天板が磁石で吸着しているだけなのでそれを外す。内部にもう1枚パネルがあり、4隅のネジを外せばM.2スロットとSO-DIMMスロットにアクセスできる。この時、ファン用のケーブルを外す必要がある
SO-DIMM×2、SSD装着済みのM.2 2280と空きのM.2 2280が見える。メモリはCrucial製を使用

 ノイズは使用した範囲で気にならなかった。発熱も高密度ブレードファンを組み合わせた「Cold Wave 2.2」冷却機構、メモリ向けのスタック式ヒートシンク、SSD向けの6cmファン付きアクティブヒートシンク……など、いろいろ工夫されており、ベンチマークテスト中など高負荷時でもリアのスリットから気持ち暖かい空気が出る程度。まったく問題ないレベルだ。この辺りはさすがと言ったところ。

ミニPCとしては文句なしのパフォーマンス!

 初期起動時、プリインストールされたアプリなどはなくWindows 11 Pro標準。CPU/GPU/SSDが高い次元でマッチしているので、ミニPCとしては何をしても快適そのもの。

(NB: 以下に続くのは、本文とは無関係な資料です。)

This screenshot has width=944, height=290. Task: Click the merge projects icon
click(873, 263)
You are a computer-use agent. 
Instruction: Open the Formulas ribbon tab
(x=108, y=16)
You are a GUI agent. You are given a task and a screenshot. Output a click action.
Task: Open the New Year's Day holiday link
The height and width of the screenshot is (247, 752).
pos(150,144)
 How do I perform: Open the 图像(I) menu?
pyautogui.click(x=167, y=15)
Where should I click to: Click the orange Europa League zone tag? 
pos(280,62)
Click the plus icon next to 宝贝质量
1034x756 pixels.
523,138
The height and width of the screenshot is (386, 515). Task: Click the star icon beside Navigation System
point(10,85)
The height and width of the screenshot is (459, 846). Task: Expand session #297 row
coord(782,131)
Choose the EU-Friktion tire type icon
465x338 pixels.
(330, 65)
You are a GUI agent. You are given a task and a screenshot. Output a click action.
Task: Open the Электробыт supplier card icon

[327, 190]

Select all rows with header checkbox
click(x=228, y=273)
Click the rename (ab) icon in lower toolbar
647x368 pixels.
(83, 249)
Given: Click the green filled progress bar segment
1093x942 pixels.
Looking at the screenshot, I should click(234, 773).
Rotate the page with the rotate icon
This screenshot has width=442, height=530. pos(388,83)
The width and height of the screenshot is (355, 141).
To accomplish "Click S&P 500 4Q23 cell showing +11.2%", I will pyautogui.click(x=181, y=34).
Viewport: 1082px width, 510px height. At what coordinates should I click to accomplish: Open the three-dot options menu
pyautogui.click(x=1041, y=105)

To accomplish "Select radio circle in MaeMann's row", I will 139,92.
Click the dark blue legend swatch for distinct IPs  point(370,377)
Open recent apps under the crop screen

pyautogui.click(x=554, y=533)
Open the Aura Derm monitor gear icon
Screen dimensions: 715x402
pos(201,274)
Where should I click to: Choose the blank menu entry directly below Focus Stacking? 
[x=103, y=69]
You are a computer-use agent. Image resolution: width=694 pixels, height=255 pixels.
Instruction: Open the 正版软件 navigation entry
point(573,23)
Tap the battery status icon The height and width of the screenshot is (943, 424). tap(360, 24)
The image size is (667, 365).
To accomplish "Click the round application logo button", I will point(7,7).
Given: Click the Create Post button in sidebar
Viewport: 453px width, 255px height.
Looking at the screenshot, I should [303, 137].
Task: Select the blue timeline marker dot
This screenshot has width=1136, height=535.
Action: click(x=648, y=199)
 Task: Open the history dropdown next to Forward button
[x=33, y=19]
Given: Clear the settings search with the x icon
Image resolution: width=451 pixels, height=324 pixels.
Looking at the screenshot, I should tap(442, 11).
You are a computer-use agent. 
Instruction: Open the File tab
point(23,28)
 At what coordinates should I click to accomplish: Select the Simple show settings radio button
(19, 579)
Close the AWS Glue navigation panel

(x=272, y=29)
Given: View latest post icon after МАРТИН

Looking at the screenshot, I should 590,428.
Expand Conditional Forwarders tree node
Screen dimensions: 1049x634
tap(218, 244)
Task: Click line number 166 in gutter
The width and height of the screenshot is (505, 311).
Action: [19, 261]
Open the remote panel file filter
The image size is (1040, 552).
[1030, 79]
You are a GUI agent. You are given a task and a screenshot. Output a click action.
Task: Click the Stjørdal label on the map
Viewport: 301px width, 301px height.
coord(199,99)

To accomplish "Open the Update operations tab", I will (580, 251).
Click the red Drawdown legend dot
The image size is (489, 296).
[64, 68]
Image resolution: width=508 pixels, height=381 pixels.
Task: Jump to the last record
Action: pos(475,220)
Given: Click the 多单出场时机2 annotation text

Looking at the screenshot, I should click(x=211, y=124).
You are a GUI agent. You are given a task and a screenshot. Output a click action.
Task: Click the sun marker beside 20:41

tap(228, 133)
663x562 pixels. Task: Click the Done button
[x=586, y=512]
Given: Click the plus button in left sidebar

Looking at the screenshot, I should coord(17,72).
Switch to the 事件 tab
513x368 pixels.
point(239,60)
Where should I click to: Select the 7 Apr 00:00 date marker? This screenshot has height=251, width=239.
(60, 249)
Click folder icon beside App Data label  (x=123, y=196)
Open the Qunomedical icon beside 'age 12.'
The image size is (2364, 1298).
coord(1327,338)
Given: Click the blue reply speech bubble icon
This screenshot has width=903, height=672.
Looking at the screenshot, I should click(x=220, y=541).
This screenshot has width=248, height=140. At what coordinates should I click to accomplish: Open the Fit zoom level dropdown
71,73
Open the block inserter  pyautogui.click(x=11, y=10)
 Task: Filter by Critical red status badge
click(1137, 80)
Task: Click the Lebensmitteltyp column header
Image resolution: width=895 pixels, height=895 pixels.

 SSDはM.2 2280 PCIe 4.0 1TBの「KINGSTON OM8PGP41024Q-Q0」。データシートは見当たらなかったものの、「MINISFORUM UM780 XTX」搭載1TBと同じものだった。CrystalDiskMarkによるとシーケンシャルリード4,700MB/s、シーケンシャルライト3,900MB/s。C:ドライブのみの1パーティションで約952GBが割り当てられ空き915GB。BitLockerで暗号化されている。

 2.5Gigabit Ethernetは「Realtek Gaming 2.5GbE」×2、Wi-Fiは「RZ616 Wi-Fi 6E 160MHz」、BluetoothもRZ616だ。GPUは、AMD Software: Adrenalin Editionによると標準設定でクロックは2,800MHzとなっている。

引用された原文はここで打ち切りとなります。